Impacts of Facility Construction

Conversations with individuals familiar with Nevada Solar One indicate that the facility’s construction had minimal impacts on Boulder City. Though it is unclear how many individuals may have moved to Boulder City to work on the facility’s construction, the information gathered from the interviews suggests that workers who did move to the city had little impact on the rental housing market. Construction also had little impact on Boulder City’s stores, transit, and public services.

Job Creation
During the 13 months of construction, there were between 800 and 1,300 workers onsite at any one time. Most of these jobs were temporary full-time. Tradesmen needed onsite included electricians, plumbers, pipefitters, and general laborers.
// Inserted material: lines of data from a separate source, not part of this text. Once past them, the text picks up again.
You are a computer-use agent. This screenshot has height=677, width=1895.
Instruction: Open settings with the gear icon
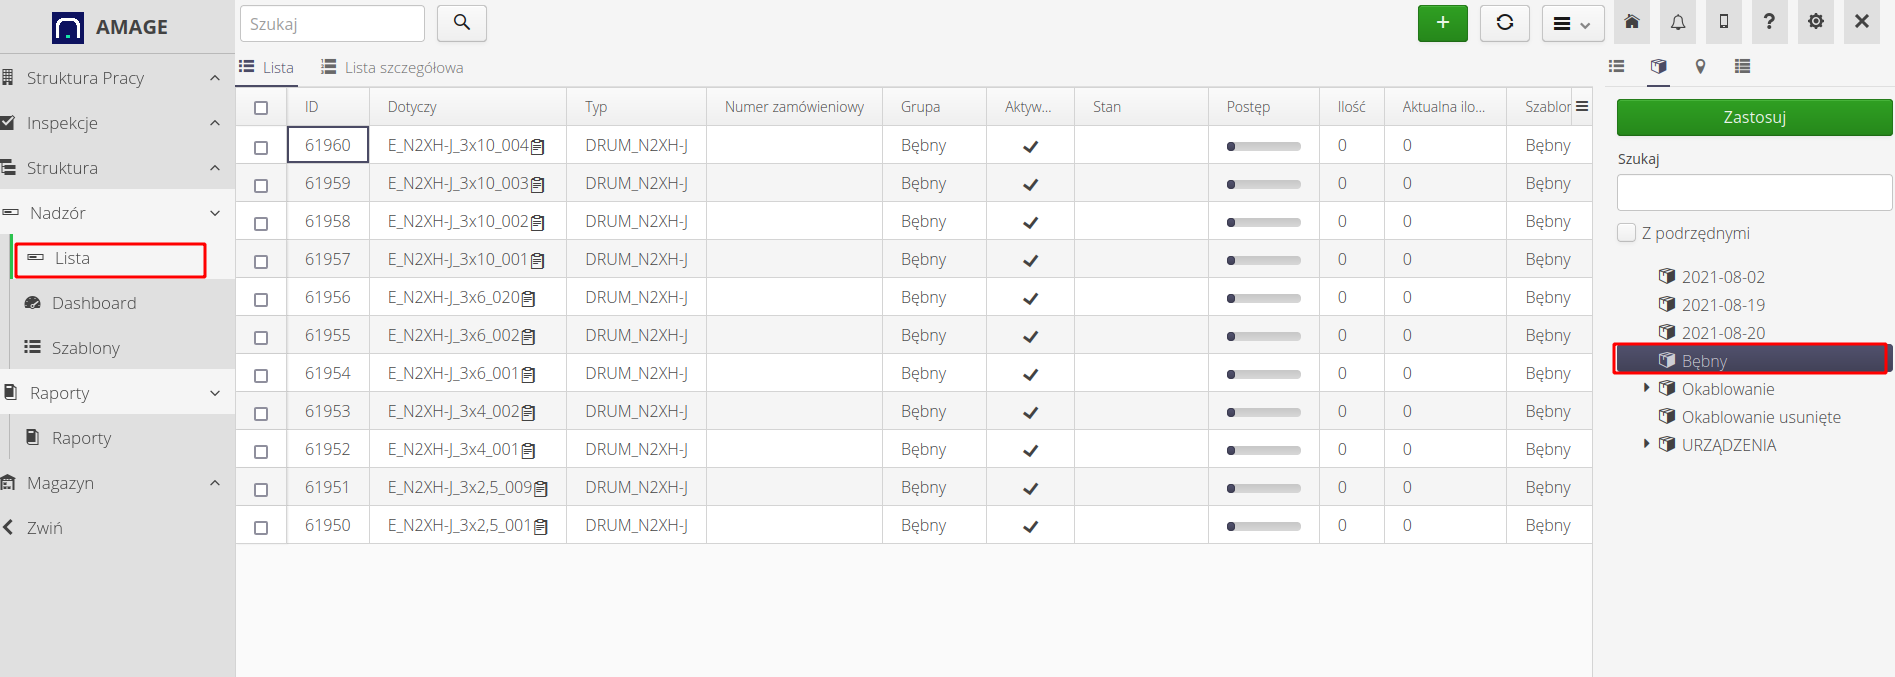click(x=1816, y=22)
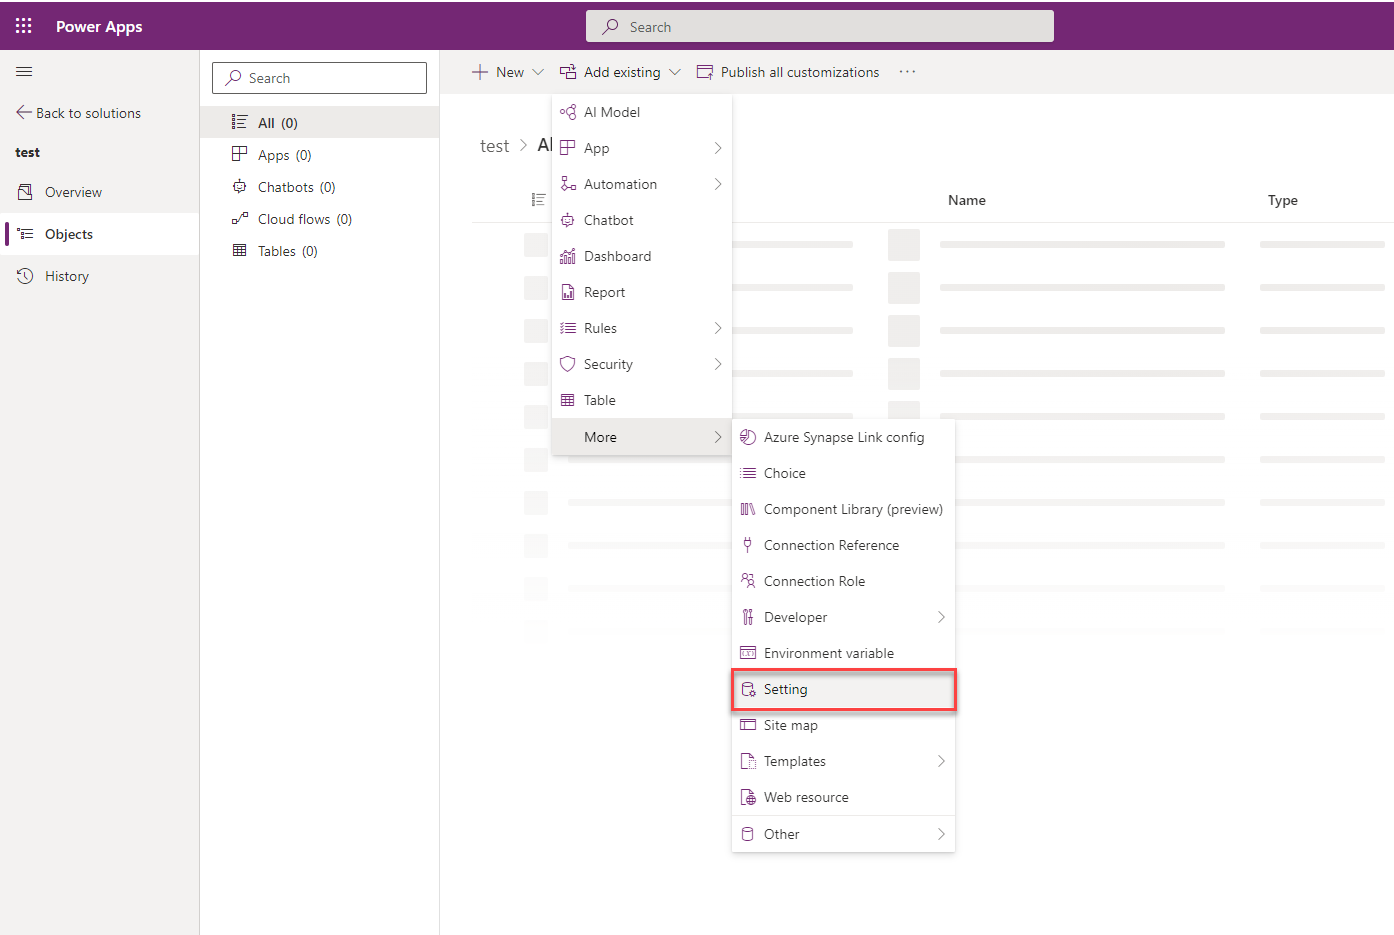The height and width of the screenshot is (935, 1394).
Task: Expand the Templates submenu
Action: pyautogui.click(x=795, y=761)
Lauren Engineers and Constructors served as Acciona’s main contractor, and subcontracted firms from throughout the Las Vegas metropolitan area to construct the facility.

It is unclear how many workers hired during construction were already living locally and how many came from out-of-state. During the construction period, union organizations in the state complained that Acciona was not hiring enough Nevada residents given the lucrative state tax incentives the $250 million project had received.1 Two interviewees alluded to this controversy, one noting that hiring practices were “a bone of contention” and that he believed that Acciona had hired “a considerable amount” of imported labor. Another interviewee said she thought Acciona’s employment practices were one of the negative aspects of the project; to her knowledge, not many of the workers were local.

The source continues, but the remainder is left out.